The breaking of cold traps and onset of titanium in ultra-hot Jupiter atmospheres: WASP-189b in context

Abstract

Condensates are ubiquitous to all Solar System planets with significant (>10mbar) atmospheres. The same is true for most exoplanets with characterised atmospheres, with even ultra-hot exoplanets being able to form clouds on their cooler nightsides. One high-interest condensate is titanium, a highly refractory element that as an oxide (TiO) is a potent optical absorber long believed to be a driver of thermal inversions in highly irradiated exoplanet atmospheres. Observations have shown that some ultra-hot Jupiters have strong thermal inversions despite being significantly Ti-depleted, likely due to cold trapping, raising doubts about whether TiO is the main cause of their inverted temperature structures. Our aim was to retrieve the titanium-to-iron ratio of the dayside atmosphere of the ultra-hot Jupiter WASP-189b to determine whether the full titanium budget is accounted for in the gas phase. We analysed thermal emission observations of WASP-189b taken with the HARPS and NIRPS spectrographs using different atmospheric retrieval prescriptions to infer the planet's atmospheric thermal structure and composition. We observed Fe and Ti signals in cross-correlation and measured a sub-solar Ti/Fe ratio for WASP-189b using both free and chemical equilibrium retrieval approaches. We find the Ti/Fe of the planetary atmosphere to be between 28% and 81% (1-σ bounds) that of the stellar value.

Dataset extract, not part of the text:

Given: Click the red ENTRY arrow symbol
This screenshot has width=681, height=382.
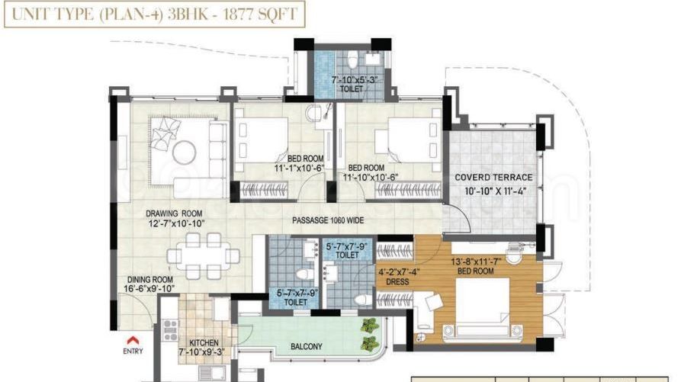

The slight underabundance of Ti with respect to Fe on the dayside atmosphere of WASP-189b suggests that some titanium is missing from the gas phase, potentially due to a partial nightside cold trap. In the context of the ultra-hot Jupiter population, the onset of titanium in exoplanetary atmospheres appears to occur progressively, coinciding not with when thermal inversions begin but rather when the vapourisation threshold of titanium is reached on the nightside.